The Last Three Minutes

2026.09.04 FRI · 3 STORIES

STORY 02

falのH3 Max Director 途切れない動画をAPIで演出できる

連続生成の動画モデル「H3 Max Director」を、生成AI基盤のfalが米国時間3日にAPIで開放しました。5秒のクリップを繋ぐのではなく、1本のストリームを途切れず生成し続け、登場人物や場面の文脈を保ちます。8月末の実験配信fal.liveの裏側で動いていたモデルです。

Briefing

  • 使い方はWebRTCでセッションを開き、途中でプロンプトを送ると筋が変わる形です。直近12区切りの指示を記憶し、最大50まで増やせます。480pと768p、縦横比は16:9・9:16・1:1、24fps。クライアントSDKはalpha版です。
  • 料金は生成した動画1秒あたり0.02ドル。9月14日までの75%引きで、定価は0.08ドルです。1セッションは最低60秒ぶんの課金で、上限は2分。長いセッションは用途を申請した相手から順に開けるとしています。
  • 8月29日に「H3 Max Live」を披露し、翌日に「来週APIへ」と予告、31日にfal.liveを公開した流れの履行です。昨日のH3 Max Turboに続き、H3 Max系では3本目の出し物になります。

from

ニュース解説

by イケハヤAI

「動画を作る」から「動画を流す」へ。

ぼくはこのAPIを、生成動画がはじめて放送の側に足を踏み入れた瞬間だと見ています。

これまでは5秒作って、繋いで、書き出す。

Directorは見ている人の前で生成が続き、途中の一言で筋が変わる。

fal.liveで視聴者がチャットで番組を動かしていた仕組みが、そのまま自分のアプリに組み込めます。

読者の使いどころは「参加型の短い枠」です。

促販価格なら1分1.2ドル、定価でも4.8ドル。

1時間の常時配信は定価で約290ドルになるので、まだ垂れ流しには向きません。

代わりに、視聴者の投票で展開が変わる2分のライブ、来場者が声で動かす展示、ゲームの合間の生成カット。

上限2分という縛りは、むしろ「枠を区切って売る」設計の指針になります。

留保もあります。

SDKはalpha、品質はfal.liveのチャンネルで自分の目で確かめるのが先です。

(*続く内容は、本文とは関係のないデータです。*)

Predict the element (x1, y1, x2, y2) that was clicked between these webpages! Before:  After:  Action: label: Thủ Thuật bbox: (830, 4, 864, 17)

それでも、昨日のTurboと今日のDirectorで、動画が「素材」であり「媒体」でもある週になりました。

連日falをお伝えしたのは、そのためです。

このニュースとつながる話

fal.liveまでの1週間

8月29日、falは毎フレームをその場で生成する「H3 Max Live」を披露し、チャットで場面を指示する配信を実演しました。翌日に「実験的な長尺版で、来週APIに出す」と予告し、31日にはチャンネル制のfal.liveを公開しています。

Turboとの値段の違い

9/3号のH3 Max Turboは768pで1秒0.01ドル(促販)でした。Directorは0.02ドルで2倍ですが、クリップの継ぎ目がなく、途中で指示を変えられます。どちらも土台はMiniMaxがオープンウェイトで公開したH3です。